Not if the files being uploaded are things like images, or text files. 
Requests for those file types aren't routed through ColdFusion.  Instead
the webserver hands the files directly back to the user.

Options:
1) Store the files outside of the webroot and only allow programmatic
access via cfcontent which allows you do check session security  (best
for security)
2) Associate all files with ColdFusion and write a custom servlet filter
to intercept these.  (NOT recommend)
3) Enforce security at the web server with .htaccess or equivalent. 
This would NOT have access to your ColdFusion session scope, but rather
would be a separate list of user names and passwords you could
administer to control how could access that directory.

~Brad

-------- Original Message --------
Subject: application.cfc for security
From: "Robert Harrison" <[email protected]>
Date: Fri, October 09, 2009 1:33 pm
To: cf-talk <[email protected]>


I have a situation where is a user is creating subdirectories in a
directory
that I know.
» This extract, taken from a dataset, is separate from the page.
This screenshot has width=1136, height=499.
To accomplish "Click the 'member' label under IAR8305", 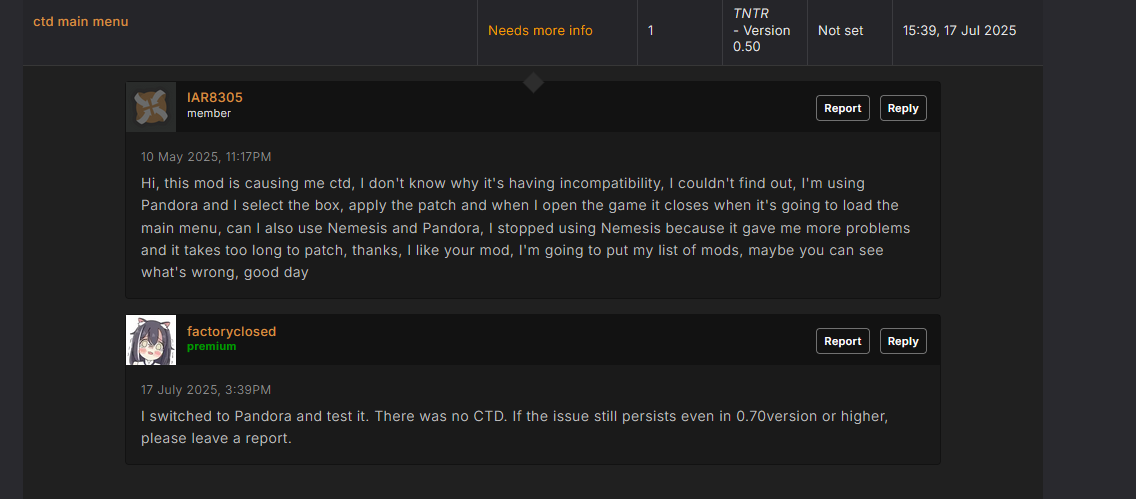I will [209, 113].
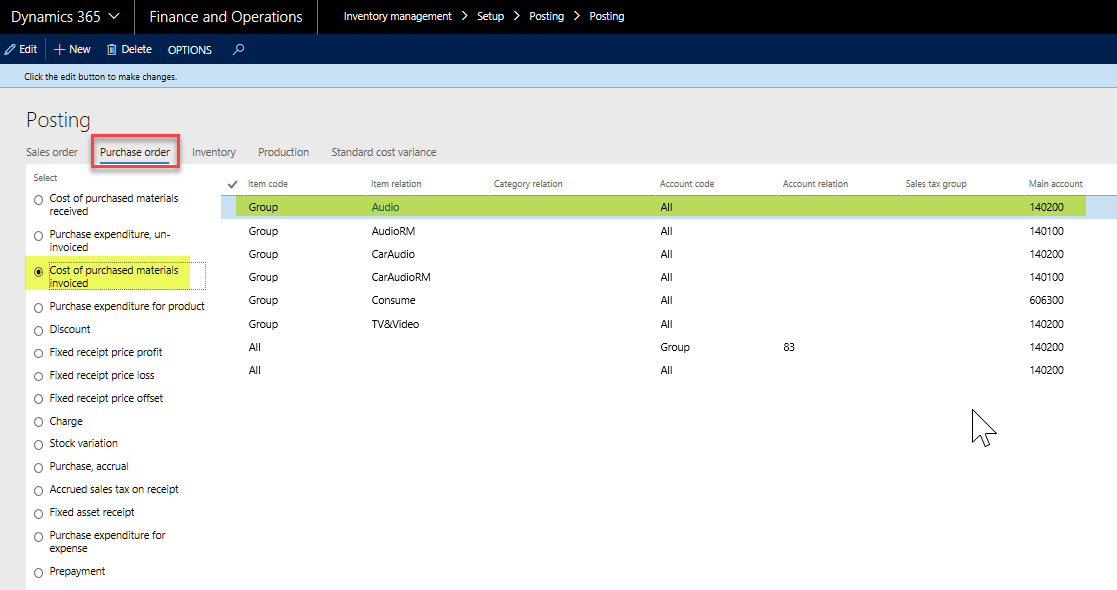Click the search magnifier icon

pos(238,49)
He's also uploading files via FTP. I know the name of the
root
directory, but don't necessarily know the name of the subdirectories and
files.

Is there any way I can put an application.cfc in the root directory so
it
would do a redirect on anyone who does not have the right credentials
(e.g.,
a session variable)?

I know I can make it work on all the .cfm files in the subs... but is
there
a way I can I make it work for all files?